Intravenous Immunoglobulin Therapy for Late-Stage Rasmussen’s Encephalitis: Long-Term Seizure Freedom (P6.344)

OBJECTIVE To present a case of Rasmussen’s Encephalitis with 20 year history of seizures who has been seizure free for over 2 years on intravenous immunoglobulin therapy (IVIg). BACKGROUND Rasmussen’s Encephalitis is typically a pediatric-onset intractable focal epilepsy syndrome associated with cerebral hemiatrophy. The etiolology is believed to be due to immune dysregulation, but specific autoantibodies have not been identified. Surgical approaches such as hemispherectomy may be an unsatisfactory option in older patients with dominant hemisphere involvement. Recently, there has been increasing interest in immunomodulatory therapies for treatment of Rasmussen9s, including tacrolimus, rituximab, natalizumab and IVIg. Here, we report successful treatment of late-stage Rasmussen9s Encephalitis with IVIg. DESIGN Case report RESULTS A 27 year old right-handed man had history of epilepsy since 8 years of age characterized by right-sided clonic movements. Over the next few years, he developed intractable epilepsy and, in 2010, presented with epilepsy partialis continua (EPC). Temporary seizure arrest was achieved with pentobarbital coma. On barbiturate withdrawal, however, he remained in status epilepticus despite 7 concurrent anti-epileptic medications. EEG confirmed a unilateral seizure focus. MRI revealed left sided cerebral atrophy and left motor cortex FLAIR signal.

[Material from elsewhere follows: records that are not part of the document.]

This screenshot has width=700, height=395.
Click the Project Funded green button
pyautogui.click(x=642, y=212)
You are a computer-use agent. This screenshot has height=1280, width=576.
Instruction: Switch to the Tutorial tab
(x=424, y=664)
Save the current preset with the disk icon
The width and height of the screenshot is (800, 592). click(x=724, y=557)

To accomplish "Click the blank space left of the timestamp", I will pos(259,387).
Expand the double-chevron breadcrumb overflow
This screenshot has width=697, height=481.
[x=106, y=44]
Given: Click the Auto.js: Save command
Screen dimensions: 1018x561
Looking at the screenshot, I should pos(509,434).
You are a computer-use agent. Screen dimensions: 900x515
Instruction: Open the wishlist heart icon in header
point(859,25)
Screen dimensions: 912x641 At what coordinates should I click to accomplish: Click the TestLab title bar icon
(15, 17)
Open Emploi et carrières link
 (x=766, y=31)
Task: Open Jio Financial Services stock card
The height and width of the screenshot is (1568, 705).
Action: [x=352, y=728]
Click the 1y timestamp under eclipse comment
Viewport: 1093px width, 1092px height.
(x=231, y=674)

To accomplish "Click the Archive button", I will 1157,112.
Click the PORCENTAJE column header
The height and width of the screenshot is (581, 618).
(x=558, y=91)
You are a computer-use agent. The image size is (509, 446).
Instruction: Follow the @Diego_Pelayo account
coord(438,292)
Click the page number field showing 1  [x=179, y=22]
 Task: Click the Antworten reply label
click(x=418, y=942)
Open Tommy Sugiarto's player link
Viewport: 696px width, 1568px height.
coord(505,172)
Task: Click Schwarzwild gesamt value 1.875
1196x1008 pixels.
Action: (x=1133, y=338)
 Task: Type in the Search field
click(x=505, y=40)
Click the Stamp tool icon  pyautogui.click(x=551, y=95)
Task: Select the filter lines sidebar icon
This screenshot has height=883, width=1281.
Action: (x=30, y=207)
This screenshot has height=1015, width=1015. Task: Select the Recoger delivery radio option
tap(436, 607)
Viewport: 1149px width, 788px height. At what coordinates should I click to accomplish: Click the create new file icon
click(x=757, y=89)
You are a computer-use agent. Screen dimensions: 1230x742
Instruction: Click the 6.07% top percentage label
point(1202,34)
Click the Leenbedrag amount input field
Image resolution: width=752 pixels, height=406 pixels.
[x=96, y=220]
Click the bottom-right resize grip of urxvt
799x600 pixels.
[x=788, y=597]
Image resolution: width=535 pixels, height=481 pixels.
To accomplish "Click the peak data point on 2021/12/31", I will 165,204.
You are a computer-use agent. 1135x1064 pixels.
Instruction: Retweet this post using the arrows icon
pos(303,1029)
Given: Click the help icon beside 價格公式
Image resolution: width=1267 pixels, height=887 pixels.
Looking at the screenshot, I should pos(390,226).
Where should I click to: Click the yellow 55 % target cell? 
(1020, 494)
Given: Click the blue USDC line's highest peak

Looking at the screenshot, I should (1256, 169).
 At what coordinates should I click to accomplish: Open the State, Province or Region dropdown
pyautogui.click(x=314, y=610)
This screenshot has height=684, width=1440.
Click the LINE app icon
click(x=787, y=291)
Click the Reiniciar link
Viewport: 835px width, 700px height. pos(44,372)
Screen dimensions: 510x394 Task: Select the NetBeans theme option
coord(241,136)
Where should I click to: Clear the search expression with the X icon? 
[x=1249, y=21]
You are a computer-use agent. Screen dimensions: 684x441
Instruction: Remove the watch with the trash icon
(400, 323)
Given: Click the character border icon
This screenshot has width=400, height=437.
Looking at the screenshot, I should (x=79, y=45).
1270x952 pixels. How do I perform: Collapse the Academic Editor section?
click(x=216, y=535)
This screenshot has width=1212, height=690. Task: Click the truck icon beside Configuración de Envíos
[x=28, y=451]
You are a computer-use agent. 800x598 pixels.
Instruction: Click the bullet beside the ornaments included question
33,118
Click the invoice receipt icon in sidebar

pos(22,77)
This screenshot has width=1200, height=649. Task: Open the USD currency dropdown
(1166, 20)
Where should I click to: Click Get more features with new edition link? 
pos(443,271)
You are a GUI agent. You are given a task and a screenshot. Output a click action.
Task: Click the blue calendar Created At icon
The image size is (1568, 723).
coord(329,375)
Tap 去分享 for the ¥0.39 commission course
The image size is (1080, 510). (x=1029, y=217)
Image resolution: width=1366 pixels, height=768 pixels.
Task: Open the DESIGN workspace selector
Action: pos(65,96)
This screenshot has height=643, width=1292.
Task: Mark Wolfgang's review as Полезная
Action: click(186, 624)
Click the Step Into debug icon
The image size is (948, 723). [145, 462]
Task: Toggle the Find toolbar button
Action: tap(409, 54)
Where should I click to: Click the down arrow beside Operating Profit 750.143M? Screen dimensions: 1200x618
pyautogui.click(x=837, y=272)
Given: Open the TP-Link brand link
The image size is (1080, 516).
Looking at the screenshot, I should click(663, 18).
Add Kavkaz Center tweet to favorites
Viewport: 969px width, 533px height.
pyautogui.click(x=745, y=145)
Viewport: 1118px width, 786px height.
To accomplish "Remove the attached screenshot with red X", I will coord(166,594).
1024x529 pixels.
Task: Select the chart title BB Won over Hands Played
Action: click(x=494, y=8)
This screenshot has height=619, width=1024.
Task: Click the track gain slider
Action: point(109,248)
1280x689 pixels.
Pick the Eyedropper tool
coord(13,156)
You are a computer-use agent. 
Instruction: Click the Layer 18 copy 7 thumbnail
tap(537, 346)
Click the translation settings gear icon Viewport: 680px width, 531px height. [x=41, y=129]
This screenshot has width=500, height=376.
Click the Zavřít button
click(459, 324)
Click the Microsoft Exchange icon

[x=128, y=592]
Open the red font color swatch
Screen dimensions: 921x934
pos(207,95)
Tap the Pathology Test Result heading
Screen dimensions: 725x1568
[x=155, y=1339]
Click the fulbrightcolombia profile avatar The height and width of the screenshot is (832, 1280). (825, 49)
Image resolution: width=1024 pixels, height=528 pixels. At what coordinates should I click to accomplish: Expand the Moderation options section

These findings confirm the diagnosis of Rasmussen’s Encephalitis. Evaluation for infectious, paraneoplastic and autoimmune etiologies was negative. Given his age and dominant lobe involvement, surgery was not considered to be a feasible option. IVIg was empirically given, and one dose resulted in dramatic improvement in seizure frequency. He has now been seizure-free for over 2 years on monthly IVIg with gradual improvement in motor and cognitive function. Withdrawal of IVIg leads to seizure recurrence. CONCLUSIONS This is the first successful treatment for late-stage Rasmussen Encephalitis using immunomodulatory therapy. Study supported by: not applicable Disclosure: Dr. Dave has nothing to disclose. Dr. Serrano has nothing to disclose.